↓↓↓

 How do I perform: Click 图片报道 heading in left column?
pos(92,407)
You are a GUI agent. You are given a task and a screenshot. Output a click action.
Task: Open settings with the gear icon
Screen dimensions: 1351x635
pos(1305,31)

↑↑↑

> _WHAT THE EXERCISE ASKS_:
Write out exactly the lines that run from the one containing "Task: Open settings with the gear icon" to the end of the records, both end lines included.

> _TASK RESULT_:
Task: Open settings with the gear icon
Screen dimensions: 1351x635
pos(1305,31)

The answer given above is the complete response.